#### Entries on target coordinates
+++
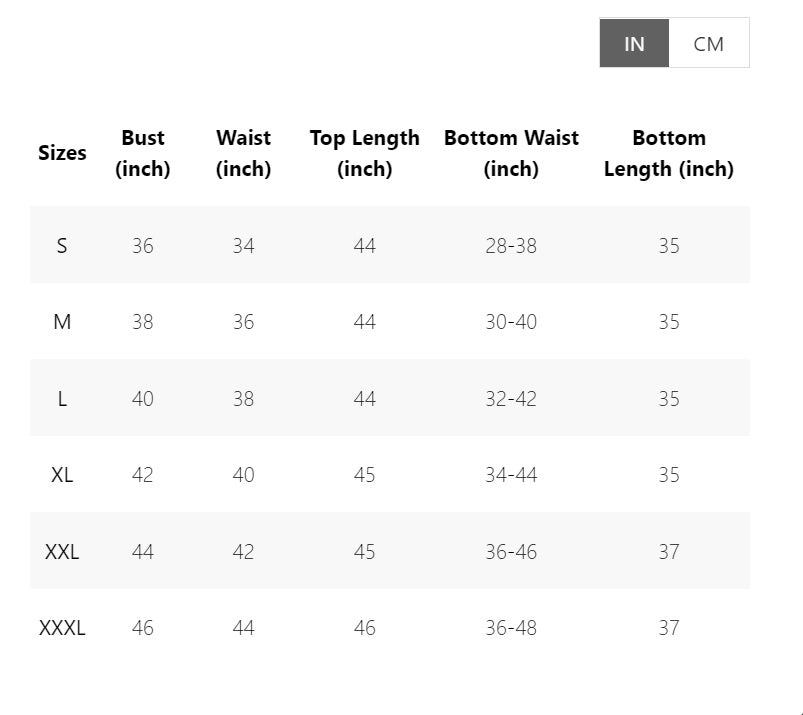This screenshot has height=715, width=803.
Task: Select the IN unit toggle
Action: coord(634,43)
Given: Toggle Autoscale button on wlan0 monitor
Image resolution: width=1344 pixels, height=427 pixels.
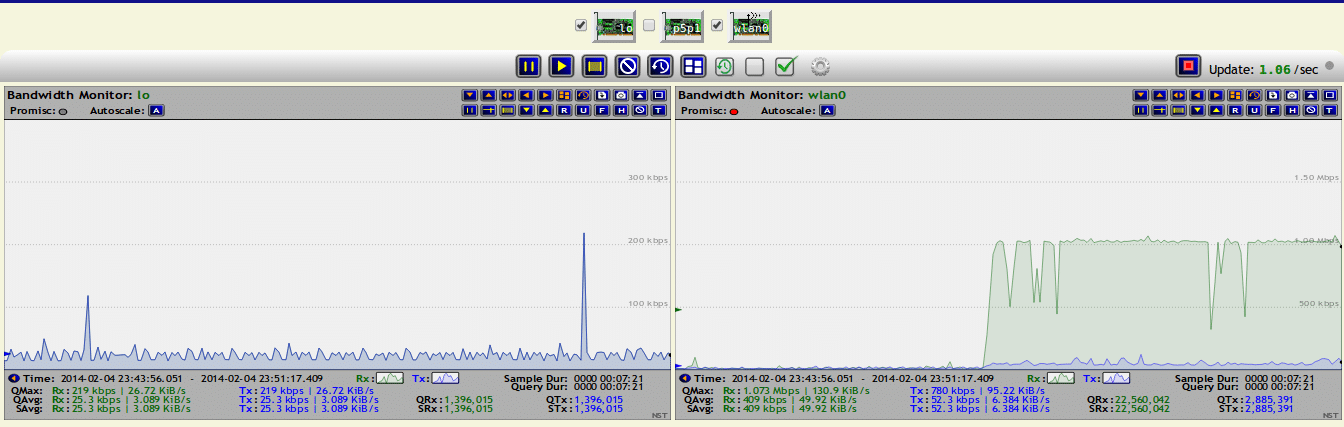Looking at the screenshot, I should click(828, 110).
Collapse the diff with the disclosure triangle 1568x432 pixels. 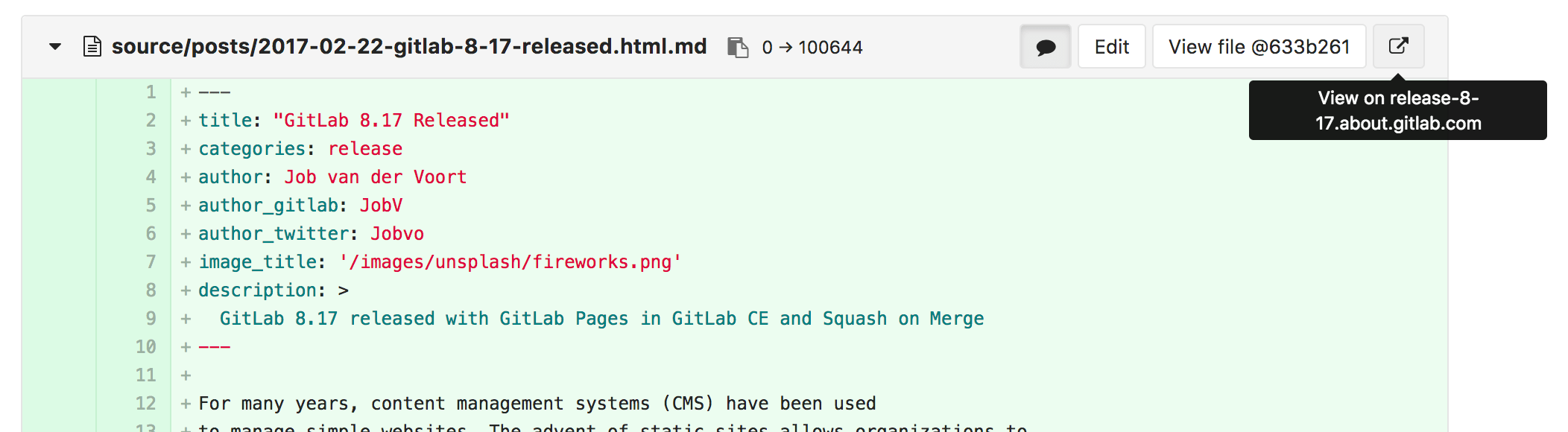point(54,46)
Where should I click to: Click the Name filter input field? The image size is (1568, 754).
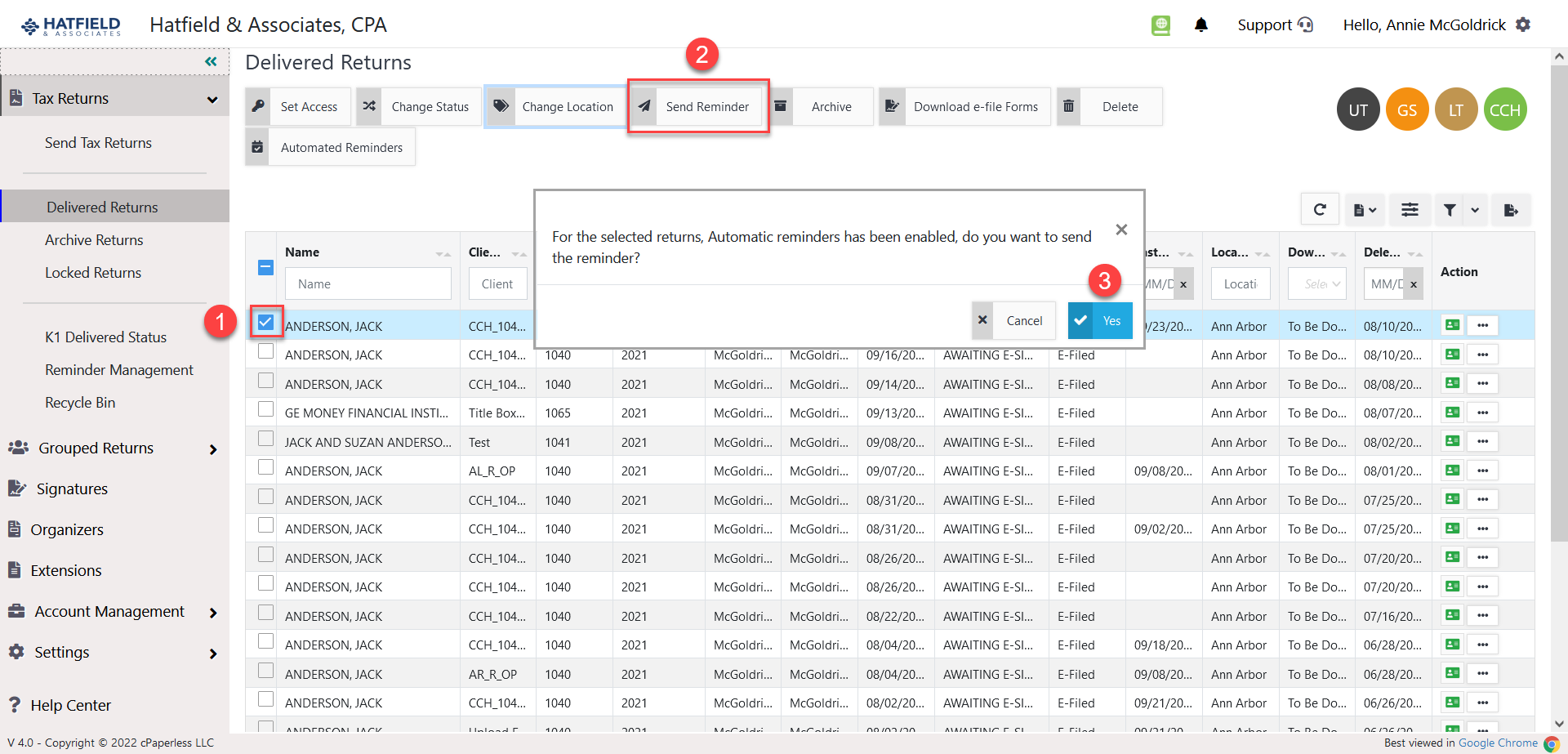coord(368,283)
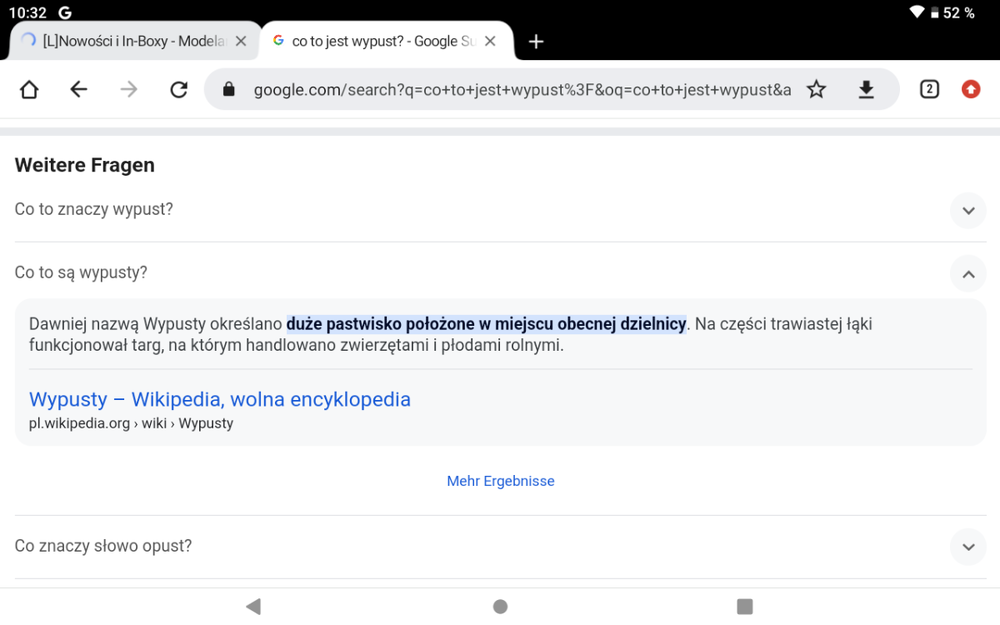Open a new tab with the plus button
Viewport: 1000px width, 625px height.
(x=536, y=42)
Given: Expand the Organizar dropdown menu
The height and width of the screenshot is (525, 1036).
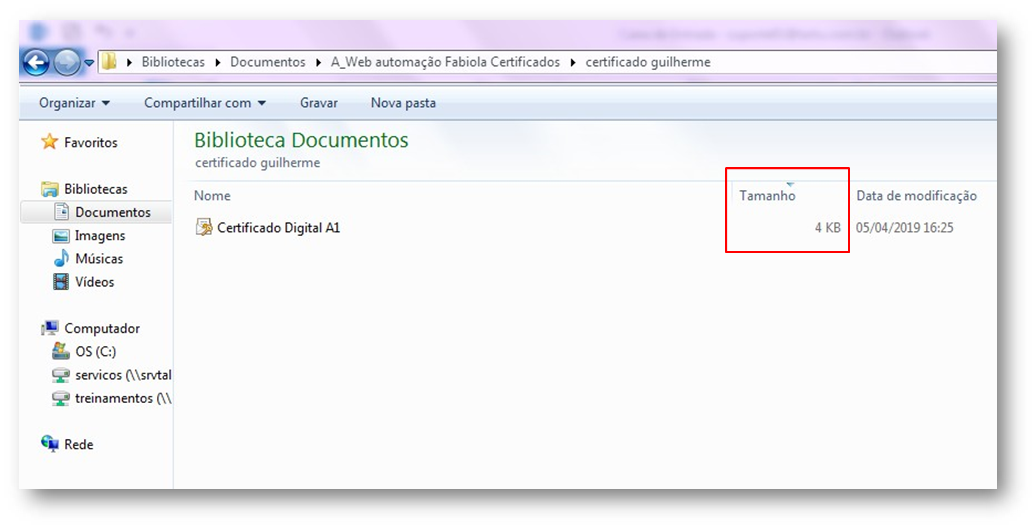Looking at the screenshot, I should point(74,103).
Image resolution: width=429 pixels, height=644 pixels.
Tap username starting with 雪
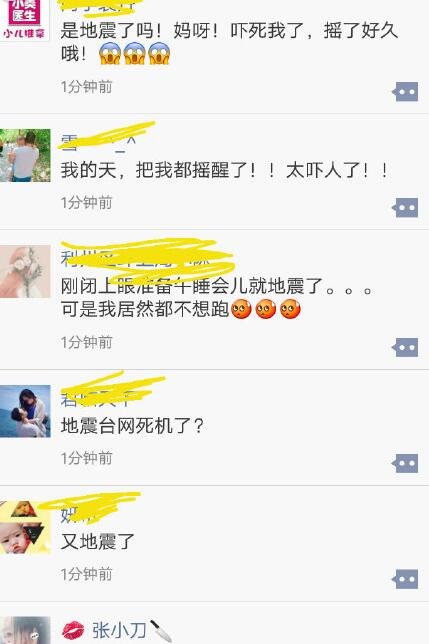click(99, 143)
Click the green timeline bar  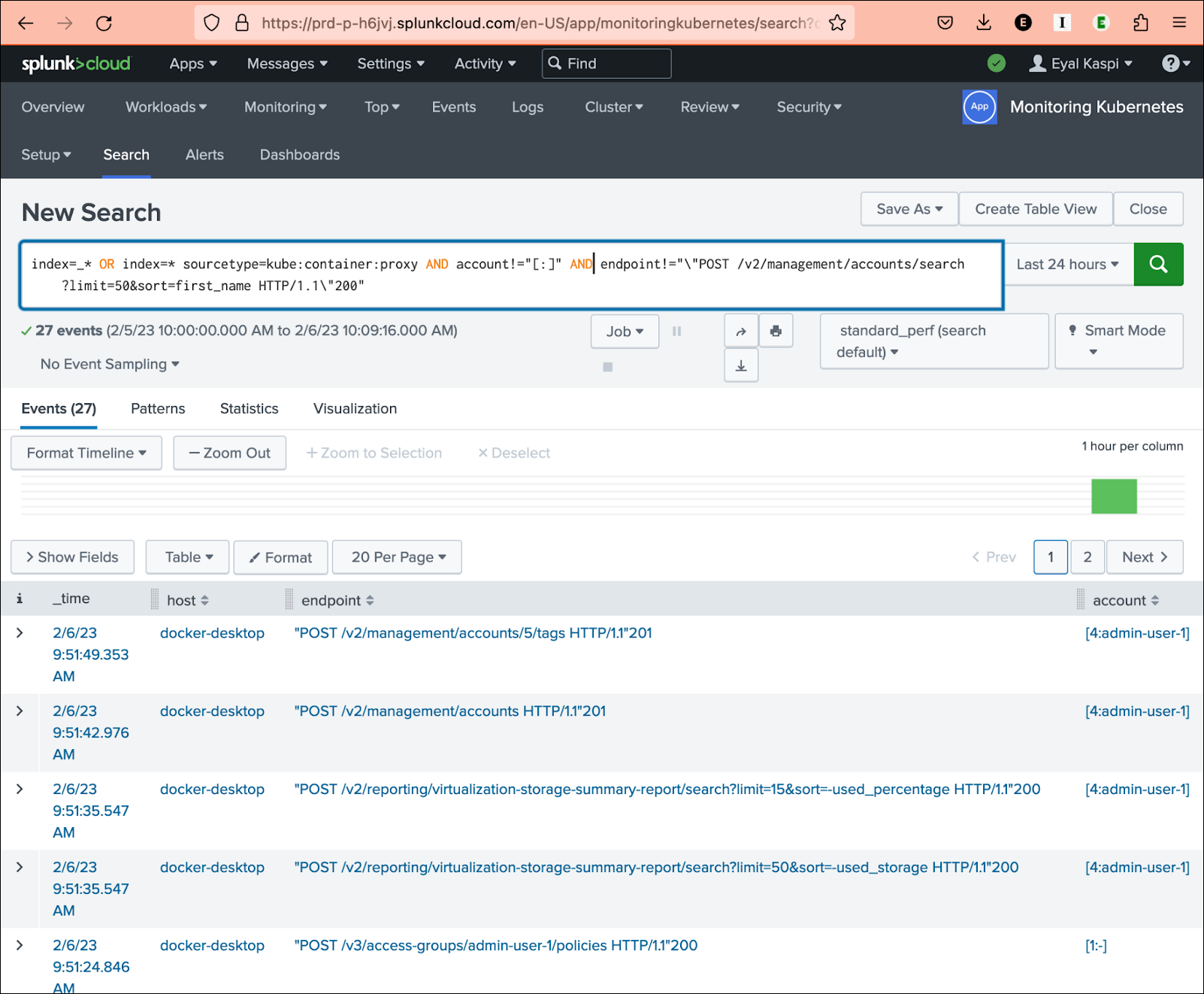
+++
#### YOUR OBJECTIVE
Give the lines from the one containing "Image resolution: width=429" through the end of the entries as a Markdown table with the columns Row and Line, numbering each line and leaving out blank lines. Leave the pictures out of the table.

#### EXERCISE SOLUTION
| Row | Line |
|---|---|
| 1 | Image resolution: width=429 pixels, height=644 pixels. |
| 2 | Tap username starting with 雪 |
| 3 | click(99, 143) |
| 4 | Click the green timeline bar   |